### Problem details
Across the entries below, tally every line that holds the string "node" and reply with the number only.

*** Data under study ***

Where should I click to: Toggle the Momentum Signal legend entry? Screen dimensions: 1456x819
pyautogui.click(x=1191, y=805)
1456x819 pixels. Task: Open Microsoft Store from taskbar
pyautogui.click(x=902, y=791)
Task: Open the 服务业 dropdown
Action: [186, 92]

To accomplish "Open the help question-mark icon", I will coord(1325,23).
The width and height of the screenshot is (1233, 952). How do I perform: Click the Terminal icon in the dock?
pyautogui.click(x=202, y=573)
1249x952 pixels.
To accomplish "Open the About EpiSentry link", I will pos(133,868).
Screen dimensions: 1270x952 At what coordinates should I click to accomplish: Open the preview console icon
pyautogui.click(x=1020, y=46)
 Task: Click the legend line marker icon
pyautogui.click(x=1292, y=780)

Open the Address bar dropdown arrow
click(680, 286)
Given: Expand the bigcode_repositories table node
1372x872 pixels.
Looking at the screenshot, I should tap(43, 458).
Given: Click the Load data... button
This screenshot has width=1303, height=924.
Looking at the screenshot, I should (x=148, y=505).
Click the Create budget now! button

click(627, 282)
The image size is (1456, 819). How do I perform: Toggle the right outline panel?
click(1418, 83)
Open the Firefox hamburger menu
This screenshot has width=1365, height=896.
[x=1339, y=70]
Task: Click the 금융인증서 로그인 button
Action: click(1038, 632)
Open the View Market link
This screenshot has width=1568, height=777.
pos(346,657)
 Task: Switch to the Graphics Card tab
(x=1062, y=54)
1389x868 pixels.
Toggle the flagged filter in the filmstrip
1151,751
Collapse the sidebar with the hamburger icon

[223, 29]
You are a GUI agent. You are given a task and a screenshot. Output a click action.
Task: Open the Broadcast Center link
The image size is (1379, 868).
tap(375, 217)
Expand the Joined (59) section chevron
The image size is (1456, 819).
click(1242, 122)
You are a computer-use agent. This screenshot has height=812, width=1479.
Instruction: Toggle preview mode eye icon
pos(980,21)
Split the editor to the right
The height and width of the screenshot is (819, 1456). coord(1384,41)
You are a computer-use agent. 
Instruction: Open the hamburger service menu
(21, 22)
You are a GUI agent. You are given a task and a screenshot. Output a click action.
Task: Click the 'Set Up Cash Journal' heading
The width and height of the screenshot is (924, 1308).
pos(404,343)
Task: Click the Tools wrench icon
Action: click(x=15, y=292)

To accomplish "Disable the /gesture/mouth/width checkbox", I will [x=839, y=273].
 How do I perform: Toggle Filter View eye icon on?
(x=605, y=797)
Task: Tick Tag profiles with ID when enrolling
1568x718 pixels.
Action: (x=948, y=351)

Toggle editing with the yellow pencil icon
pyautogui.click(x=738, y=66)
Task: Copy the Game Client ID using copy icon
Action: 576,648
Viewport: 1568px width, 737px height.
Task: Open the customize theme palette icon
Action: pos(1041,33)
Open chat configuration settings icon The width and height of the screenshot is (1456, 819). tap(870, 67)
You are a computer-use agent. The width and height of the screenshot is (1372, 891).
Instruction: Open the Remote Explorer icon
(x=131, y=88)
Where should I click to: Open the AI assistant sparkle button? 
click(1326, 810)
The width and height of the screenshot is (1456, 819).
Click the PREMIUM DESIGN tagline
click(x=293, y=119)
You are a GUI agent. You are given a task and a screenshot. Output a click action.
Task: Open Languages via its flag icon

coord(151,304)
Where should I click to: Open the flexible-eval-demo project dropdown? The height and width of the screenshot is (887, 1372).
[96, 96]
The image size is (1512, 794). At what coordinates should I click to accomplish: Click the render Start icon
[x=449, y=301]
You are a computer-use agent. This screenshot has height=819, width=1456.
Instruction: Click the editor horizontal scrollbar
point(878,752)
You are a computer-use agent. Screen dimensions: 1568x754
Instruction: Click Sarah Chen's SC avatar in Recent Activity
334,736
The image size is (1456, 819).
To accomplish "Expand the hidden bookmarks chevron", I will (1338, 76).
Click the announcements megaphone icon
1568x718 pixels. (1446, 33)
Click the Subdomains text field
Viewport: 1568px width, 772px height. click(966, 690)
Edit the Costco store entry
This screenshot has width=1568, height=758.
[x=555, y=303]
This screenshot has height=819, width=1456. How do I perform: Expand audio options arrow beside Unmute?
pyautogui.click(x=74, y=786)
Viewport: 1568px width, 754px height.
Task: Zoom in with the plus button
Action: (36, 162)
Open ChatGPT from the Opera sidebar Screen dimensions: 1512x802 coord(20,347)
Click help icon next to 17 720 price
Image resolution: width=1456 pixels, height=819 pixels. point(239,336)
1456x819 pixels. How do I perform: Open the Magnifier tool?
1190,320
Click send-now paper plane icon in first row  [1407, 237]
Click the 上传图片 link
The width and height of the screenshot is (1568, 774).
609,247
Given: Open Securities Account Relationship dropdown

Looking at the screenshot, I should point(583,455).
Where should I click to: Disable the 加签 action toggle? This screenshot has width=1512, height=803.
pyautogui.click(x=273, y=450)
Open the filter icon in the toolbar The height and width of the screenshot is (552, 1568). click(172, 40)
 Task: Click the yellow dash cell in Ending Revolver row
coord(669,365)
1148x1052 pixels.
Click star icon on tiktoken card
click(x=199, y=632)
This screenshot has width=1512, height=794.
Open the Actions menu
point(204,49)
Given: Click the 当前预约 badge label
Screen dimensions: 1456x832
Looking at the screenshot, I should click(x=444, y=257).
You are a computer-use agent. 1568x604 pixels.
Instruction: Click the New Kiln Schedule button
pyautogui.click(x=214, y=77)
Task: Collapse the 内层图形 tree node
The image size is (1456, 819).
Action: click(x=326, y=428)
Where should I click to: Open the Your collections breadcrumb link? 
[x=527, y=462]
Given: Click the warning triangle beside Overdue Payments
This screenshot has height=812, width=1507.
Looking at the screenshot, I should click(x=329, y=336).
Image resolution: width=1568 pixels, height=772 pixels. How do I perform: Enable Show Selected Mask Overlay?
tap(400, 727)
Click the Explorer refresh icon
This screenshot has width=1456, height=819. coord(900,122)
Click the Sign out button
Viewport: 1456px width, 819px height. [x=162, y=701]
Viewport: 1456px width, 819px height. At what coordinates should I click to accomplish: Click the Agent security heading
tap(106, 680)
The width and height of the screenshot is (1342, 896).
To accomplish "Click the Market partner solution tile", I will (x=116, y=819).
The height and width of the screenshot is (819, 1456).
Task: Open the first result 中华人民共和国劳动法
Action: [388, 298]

*** End of Data under study ***

### Answer area
2